### DOCUMENT SEGMENT
6: How are Adivasis portrayed today?
Answer: Today, Adivasis are portrayed as exotic, primitive and backward people. Cultural shows are presented with Adivasis dances. They are represented through colourful costumes and headgears.
Adivasis are blamed for their lack of advancement as they are believed to be resistant to change or new ideas.
This negative portrayal of the Adivasis has led to the marginalization of this community in modern India.
7: How can we tackle marginalization?
Answer: Marginalization is a complex and delicate issue and has to be handled by the Government very carefully. To rectify marginalization a variety of strategies, measures and safeguards have to be undertaken.
It is the duty of every citizen of this country to ensure that the Fundamental Rights of all citizen, whether they belong to the majority community or the minority community is protected. It is only the effort of everyone that will protect the diversity that makes our country unique and promote equality for all.
8. How are Adivasi stereotyped? [Imp.]
Answer: Whenever we talk about Adivasis, their fixed images come into our mind. We have a fixed impression about them. We believe that they are exotic, primitive and backward. Their colourful costumes, headgear, dancing and typical life style often give an impression that they lack advancement. We also believe that they are resistant to change or new ideas. This stereotyping about the Adivasi community leads to their discrimination and marginalisation.
9. Describe various reasons that forced Adivasis to move from their lands. [V. Imp.]
Answer: Various reasons are given below:
(a) More than 50% of Adivasis got displaced due to mines and mining projects.
(b) Huge tracts of Adivasis’ lands have gone under the waters of hundreds of dams that have been built in independent India.
(c) India has 54 national parks and 372 wildlife sanctuaries covering 1,09, 652 sq km. These are areas where tribals originally lived but were evicted from.
Long Answer Type Questions
1. What do you know about Adivasis? [Imp.]
Answer: The term Adivasi means original inhabitant. This community has close relation with forests. They depend on forests for everything. They cannot think a life without forests. About 8% of India’s population is Adivasi. Adivasis are found in states like Chhattisgarh, Jharkhand, Madhya Pradesh, Orissa, Maharashtra, Assam, Manipur etc. There are over 500 different Adivasi groups in our country. Only in Orissa there are more than 60 different tribal groups. Adivasi societies are also most distinctive because there is often very little hierarchy among them. They practise their own tribal religions, different from Islam, Hinduism and Christianity. They have their own languages, which are as old as Sanskrit. Santhali is one of the languages which has the largest numbers of speakers.
2. Why are Muslims considered to be a marginalised community in India?
Answer: Muslims are considered to be a marginalised community in India because in comparison to other communities, they have always been deprived of the benefits of socioeconomic development. Most of the Muslims do not avail even basic amenities of life such as water and electricity. They live in kutcha houses. They have little access to education and public employment. Thus, they always lag behind in terms of various development indicators.

### COMPLETE THE FOLLOWING
1. Decide whether each statement below agrees with the text on Adivasis and marginalization. Answer yes or no for (a), (b) and (c), and quote the words of the text that settle each one. (a) About 8% of India's population is Adivasi. (b) Orissa has fewer than 60 different tribal groups. (c) India has 54 national parks.
2. Continue the text on Adivasis and marginalization from its final sentence.

### SUPPLIED INFORMATION

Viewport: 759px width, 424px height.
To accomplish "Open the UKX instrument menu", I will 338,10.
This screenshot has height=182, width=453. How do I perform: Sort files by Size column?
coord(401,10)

### EXERCISE ANSWERS
1.
(a) Yes: "About 8% of India’s population is Adivasi."
(b) No: "Only in Orissa there are more than 60 different tribal groups."
(c) Yes: "India has 54 national parks"

2.
Their customs and practices are sometimes quite distinct from what is seen as the mainstream. Some-not – all-Muslims may wear a burqa, sport a long beard, wear a fez and these become ways to identify all Muslims. All these lead to their marginalisation.
3: What are the reasons why a community is marginalized, and how does it affect the community?
Answer: The reasons for a community to be socially marginalized are:
- Different language
- Different customs
- Different religion
- Financial status
Economic, social, cultural and political factors work together to make certain groups in society feel marginalised. Marginalized groups are viewed with hostility and deprived of opportunities that are available to other communities. They experience a sense of disadvantage and powerlessness against more powerful and dominant sections of society.
4: Write a brief note on Adivasis.
Answer: The Adivasis are indigenous peoples and are believed to be the first inhabitants of India. Adivasis have distinct languages, religions and forms of self-government, together with a deep bond to their land and respect for nature. 8 per cent of India’s population are Adivasis. There are over 500 different Adivasi groups in India.
Adivasi communities do not have any hierarchy among them. They are totally different from communities organised around principles of the caste system.
The religion of Adivasis is different from Islam, Hinduism or Christianity. The Adivasis worship their ancestral, village or nature spirits.
During the nineteenth century, substantial numbers of Adivasis converted to Christianity, which has emerged as a very important religion in modern Adivasi history. Adivasis have their own languages which may be as old as Sanskrit. The Adivasi language has influenced the formation of Indian languages, like Bengali.
5: What were the hardships faced by the Adivasis?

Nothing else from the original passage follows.